### [Your goal]
Look through the entries that follow and return each line that has the string "number".

### [Task data]
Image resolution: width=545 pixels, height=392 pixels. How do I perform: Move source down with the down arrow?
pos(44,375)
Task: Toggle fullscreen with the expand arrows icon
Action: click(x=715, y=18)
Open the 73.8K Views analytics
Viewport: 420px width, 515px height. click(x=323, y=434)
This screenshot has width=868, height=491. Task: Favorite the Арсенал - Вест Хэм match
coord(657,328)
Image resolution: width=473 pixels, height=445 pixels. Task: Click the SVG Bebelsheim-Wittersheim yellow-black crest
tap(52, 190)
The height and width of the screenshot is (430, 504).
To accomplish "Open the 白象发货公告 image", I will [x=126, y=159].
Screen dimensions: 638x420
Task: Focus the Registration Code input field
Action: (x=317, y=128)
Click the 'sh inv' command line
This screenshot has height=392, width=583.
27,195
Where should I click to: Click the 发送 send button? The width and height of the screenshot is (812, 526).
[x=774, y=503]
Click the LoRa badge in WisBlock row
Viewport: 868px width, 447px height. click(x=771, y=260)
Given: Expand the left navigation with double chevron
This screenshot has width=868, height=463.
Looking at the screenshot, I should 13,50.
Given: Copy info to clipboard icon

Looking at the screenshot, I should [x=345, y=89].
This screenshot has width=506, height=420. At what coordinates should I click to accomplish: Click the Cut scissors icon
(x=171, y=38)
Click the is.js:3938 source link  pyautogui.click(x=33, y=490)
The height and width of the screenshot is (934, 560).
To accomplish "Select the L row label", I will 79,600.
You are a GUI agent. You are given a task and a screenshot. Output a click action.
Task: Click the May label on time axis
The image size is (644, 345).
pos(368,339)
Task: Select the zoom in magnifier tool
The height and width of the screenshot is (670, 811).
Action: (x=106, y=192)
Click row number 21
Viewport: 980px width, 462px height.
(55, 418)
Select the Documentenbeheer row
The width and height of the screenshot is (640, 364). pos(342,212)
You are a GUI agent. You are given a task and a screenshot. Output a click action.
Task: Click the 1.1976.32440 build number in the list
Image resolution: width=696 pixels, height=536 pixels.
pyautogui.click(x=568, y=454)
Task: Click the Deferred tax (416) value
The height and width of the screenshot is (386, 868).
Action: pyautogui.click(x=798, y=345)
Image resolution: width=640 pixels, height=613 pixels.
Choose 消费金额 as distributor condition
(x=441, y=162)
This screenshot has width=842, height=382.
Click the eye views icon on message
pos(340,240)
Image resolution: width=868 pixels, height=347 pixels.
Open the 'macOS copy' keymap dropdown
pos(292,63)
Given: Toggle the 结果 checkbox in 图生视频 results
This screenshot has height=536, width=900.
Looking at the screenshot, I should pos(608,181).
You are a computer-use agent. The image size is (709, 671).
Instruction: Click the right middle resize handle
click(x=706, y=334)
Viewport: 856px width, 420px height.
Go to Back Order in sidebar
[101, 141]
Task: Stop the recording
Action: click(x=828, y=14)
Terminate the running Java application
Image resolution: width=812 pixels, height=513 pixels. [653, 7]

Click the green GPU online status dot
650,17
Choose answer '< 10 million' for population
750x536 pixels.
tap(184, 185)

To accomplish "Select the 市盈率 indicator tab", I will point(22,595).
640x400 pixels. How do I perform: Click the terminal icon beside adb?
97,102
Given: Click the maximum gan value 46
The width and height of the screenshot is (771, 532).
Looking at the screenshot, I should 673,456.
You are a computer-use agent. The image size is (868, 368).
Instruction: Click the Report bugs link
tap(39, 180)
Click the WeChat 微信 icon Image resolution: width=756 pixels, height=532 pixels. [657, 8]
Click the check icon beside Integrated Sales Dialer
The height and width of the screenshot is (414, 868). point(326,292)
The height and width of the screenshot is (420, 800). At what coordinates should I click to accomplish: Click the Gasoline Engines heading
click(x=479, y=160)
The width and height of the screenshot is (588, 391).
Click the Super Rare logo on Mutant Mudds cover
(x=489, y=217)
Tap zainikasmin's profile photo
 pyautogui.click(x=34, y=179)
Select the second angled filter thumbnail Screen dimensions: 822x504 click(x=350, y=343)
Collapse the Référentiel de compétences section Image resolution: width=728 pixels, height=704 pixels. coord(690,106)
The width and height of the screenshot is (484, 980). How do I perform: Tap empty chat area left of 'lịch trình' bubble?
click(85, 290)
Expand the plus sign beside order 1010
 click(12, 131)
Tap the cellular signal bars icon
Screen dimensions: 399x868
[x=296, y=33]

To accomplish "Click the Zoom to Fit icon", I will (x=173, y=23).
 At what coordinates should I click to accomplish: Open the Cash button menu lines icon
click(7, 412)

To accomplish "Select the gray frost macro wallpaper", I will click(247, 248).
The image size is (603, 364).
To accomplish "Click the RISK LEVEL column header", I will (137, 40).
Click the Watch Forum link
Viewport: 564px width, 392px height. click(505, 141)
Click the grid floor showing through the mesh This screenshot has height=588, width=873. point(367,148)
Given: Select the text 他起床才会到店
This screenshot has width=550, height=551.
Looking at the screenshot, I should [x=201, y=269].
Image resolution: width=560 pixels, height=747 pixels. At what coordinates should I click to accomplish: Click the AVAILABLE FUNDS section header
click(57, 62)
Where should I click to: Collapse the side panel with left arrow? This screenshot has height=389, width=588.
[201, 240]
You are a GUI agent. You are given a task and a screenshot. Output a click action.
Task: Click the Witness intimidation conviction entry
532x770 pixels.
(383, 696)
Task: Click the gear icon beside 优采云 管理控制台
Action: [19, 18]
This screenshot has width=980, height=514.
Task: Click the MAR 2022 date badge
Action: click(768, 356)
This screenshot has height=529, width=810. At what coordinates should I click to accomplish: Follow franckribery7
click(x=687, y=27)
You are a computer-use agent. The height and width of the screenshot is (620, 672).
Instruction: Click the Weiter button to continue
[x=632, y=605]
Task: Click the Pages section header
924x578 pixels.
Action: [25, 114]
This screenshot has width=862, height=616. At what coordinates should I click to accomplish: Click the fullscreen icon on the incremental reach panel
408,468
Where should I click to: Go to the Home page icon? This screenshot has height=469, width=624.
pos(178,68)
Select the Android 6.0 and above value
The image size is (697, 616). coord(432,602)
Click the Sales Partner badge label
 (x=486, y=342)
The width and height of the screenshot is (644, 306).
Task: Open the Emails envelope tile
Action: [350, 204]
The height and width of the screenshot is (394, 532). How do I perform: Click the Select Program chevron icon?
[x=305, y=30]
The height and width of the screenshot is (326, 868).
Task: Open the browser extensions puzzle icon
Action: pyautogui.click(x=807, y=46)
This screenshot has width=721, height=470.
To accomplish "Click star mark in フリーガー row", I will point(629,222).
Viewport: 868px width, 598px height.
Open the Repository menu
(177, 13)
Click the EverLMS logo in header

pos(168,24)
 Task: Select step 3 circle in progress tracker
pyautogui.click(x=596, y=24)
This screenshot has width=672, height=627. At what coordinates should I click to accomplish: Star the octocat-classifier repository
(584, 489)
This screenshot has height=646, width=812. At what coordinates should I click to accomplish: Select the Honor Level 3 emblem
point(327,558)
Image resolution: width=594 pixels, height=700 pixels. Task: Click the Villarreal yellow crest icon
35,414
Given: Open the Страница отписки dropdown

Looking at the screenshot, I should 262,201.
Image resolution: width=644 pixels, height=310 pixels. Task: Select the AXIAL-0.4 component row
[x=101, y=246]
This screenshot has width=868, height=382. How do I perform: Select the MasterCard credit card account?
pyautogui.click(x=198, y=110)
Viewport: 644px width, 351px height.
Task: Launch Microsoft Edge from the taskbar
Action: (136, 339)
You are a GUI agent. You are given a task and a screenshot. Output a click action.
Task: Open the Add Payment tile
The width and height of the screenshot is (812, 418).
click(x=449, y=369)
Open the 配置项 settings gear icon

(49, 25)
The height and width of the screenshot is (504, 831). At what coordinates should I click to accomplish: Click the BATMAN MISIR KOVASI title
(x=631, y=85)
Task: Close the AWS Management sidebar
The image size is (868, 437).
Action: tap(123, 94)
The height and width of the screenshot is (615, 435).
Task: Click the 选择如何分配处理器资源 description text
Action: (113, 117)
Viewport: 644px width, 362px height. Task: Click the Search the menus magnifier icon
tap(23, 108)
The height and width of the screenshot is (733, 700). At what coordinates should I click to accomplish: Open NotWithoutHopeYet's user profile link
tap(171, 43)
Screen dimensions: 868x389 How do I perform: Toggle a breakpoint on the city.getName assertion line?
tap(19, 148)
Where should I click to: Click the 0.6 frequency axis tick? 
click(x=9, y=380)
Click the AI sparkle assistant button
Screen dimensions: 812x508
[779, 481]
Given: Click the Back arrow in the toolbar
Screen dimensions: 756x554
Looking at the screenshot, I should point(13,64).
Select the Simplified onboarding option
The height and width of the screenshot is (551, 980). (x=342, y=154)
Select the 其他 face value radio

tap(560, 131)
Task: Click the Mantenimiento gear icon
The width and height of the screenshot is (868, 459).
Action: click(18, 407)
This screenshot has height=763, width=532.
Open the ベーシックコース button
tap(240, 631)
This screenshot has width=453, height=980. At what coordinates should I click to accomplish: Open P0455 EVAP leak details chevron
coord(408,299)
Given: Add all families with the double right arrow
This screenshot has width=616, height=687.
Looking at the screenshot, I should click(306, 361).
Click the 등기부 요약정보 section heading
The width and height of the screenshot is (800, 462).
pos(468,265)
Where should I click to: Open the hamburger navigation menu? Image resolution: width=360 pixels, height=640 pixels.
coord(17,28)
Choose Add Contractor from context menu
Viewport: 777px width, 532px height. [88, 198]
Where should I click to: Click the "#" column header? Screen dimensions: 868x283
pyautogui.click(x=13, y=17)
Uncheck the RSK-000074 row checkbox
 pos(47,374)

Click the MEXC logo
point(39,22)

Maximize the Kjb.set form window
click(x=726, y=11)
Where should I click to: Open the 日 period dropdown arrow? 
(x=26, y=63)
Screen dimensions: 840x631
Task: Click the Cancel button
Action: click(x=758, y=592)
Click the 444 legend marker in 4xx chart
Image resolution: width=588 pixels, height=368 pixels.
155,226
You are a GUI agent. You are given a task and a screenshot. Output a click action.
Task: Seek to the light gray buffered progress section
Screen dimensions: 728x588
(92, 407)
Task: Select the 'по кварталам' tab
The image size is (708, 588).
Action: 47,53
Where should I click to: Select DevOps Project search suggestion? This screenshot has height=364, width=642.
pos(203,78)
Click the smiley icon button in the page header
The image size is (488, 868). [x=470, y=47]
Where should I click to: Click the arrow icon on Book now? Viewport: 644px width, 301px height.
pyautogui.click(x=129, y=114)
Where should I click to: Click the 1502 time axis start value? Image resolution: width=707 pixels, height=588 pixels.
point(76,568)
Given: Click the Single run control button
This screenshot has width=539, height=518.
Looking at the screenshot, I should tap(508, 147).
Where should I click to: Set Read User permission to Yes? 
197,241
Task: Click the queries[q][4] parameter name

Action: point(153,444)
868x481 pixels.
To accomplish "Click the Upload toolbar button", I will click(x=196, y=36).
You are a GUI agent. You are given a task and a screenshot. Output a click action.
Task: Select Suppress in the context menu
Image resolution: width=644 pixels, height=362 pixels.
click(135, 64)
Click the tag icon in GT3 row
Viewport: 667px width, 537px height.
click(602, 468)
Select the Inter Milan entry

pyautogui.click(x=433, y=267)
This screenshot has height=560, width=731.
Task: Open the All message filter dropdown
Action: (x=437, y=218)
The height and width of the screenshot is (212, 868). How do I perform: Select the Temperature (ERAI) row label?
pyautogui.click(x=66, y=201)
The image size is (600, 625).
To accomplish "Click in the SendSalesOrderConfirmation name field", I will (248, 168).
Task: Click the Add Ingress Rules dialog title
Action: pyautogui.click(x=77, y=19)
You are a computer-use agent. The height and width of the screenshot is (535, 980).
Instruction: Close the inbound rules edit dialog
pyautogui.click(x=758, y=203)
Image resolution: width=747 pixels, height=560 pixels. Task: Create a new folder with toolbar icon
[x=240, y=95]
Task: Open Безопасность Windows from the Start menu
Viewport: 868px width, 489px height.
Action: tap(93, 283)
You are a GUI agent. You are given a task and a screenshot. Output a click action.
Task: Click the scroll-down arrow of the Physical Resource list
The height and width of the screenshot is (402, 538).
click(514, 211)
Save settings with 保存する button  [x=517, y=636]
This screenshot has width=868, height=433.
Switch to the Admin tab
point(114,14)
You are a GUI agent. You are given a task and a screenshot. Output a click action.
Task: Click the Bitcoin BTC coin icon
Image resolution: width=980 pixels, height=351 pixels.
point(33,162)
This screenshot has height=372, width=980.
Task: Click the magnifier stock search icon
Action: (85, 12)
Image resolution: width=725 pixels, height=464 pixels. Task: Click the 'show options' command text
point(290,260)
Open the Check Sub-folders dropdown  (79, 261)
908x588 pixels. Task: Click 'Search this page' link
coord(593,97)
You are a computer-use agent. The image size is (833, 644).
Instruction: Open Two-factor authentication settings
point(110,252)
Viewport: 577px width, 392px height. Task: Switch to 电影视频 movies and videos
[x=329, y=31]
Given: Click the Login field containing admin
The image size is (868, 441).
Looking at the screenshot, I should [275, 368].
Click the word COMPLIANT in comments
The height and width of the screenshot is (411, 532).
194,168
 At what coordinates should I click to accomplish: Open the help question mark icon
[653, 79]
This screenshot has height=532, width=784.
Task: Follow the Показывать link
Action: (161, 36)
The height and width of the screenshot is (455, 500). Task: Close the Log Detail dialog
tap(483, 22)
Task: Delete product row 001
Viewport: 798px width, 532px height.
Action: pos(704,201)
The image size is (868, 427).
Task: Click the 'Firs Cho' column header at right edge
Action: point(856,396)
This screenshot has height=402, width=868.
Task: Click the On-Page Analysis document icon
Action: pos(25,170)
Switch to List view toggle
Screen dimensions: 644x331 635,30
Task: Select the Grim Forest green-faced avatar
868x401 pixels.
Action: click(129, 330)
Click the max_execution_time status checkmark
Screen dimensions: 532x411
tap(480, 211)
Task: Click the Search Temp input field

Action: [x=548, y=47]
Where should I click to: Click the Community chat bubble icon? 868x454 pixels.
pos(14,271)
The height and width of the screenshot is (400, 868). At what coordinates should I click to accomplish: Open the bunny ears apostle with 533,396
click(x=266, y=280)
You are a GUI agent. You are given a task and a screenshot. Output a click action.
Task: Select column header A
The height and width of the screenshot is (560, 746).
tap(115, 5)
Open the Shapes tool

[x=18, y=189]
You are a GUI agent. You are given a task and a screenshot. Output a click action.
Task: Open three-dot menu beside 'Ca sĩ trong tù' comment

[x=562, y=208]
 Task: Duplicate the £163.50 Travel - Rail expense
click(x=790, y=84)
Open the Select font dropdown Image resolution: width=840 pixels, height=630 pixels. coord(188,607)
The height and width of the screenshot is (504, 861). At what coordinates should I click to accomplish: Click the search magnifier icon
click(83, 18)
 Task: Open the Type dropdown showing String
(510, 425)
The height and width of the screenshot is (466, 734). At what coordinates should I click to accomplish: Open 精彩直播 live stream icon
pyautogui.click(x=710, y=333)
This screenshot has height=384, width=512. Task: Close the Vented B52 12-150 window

### [Response]
Click row number 21
Task: Click the 1.1976.32440 build number in the list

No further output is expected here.